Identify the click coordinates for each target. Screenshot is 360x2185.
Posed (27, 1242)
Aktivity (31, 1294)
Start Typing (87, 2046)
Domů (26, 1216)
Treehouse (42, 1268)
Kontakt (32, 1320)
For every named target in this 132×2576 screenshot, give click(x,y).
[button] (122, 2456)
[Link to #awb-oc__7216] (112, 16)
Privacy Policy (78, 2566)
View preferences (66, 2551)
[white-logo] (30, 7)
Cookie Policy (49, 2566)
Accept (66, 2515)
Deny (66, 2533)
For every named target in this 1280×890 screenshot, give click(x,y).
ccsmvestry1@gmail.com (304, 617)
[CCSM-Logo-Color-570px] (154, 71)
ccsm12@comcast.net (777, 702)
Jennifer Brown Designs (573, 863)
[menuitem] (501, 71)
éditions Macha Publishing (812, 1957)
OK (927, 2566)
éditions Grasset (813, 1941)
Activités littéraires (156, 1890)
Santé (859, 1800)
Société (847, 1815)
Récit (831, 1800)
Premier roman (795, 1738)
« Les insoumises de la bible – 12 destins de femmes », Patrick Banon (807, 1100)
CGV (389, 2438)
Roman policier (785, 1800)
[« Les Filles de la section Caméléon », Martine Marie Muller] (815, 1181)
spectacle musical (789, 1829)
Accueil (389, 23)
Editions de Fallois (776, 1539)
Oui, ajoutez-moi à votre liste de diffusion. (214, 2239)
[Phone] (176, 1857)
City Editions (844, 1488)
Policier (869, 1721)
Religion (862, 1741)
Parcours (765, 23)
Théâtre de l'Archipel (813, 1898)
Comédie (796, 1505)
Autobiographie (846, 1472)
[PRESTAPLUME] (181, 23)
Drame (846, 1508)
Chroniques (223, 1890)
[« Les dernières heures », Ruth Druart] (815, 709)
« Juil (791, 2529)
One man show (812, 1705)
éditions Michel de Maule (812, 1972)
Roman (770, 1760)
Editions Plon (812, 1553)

**ASSIGNED TASK:** Copy out the records in full, matching every line character for character.

**TASK RESPONSE:**
Identify the click coordinates for each target. Screenshot is 360x2185.
Posed (27, 1242)
Aktivity (31, 1294)
Start Typing (87, 2046)
Domů (26, 1216)
Treehouse (42, 1268)
Kontakt (32, 1320)
For every named target in this 132×2576 screenshot, give click(x,y).
[button] (122, 2456)
[Link to #awb-oc__7216] (112, 16)
Privacy Policy (78, 2566)
View preferences (66, 2551)
[white-logo] (30, 7)
Cookie Policy (49, 2566)
Accept (66, 2515)
Deny (66, 2533)
For every named target in this 1280×890 screenshot, give click(x,y).
ccsmvestry1@gmail.com (304, 617)
[CCSM-Logo-Color-570px] (154, 71)
ccsm12@comcast.net (777, 702)
Jennifer Brown Designs (573, 863)
[menuitem] (501, 71)
éditions Macha Publishing (812, 1957)
OK (927, 2566)
éditions Grasset (813, 1941)
Activités littéraires (156, 1890)
Santé (859, 1800)
Société (847, 1815)
Récit (831, 1800)
Premier roman (795, 1738)
« Les insoumises de la bible – 12 destins de femmes », Patrick Banon (807, 1100)
CGV (389, 2438)
Roman policier (785, 1800)
[« Les Filles de la section Caméléon », Martine Marie Muller] (815, 1181)
spectacle musical (789, 1829)
Accueil (389, 23)
Editions de Fallois (776, 1539)
Oui, ajoutez-moi à votre liste de diffusion. (214, 2239)
[Phone] (176, 1857)
City Editions (844, 1488)
Policier (869, 1721)
Religion (862, 1741)
Parcours (765, 23)
Théâtre de l'Archipel (813, 1898)
Comédie (796, 1505)
Autobiographie (846, 1472)
[PRESTAPLUME] (181, 23)
Drame (846, 1508)
Chroniques (223, 1890)
[« Les dernières heures », Ruth Druart] (815, 709)
« Juil (791, 2529)
One man show (812, 1705)
éditions Michel de Maule (812, 1972)
Roman (770, 1760)
Editions Plon (812, 1553)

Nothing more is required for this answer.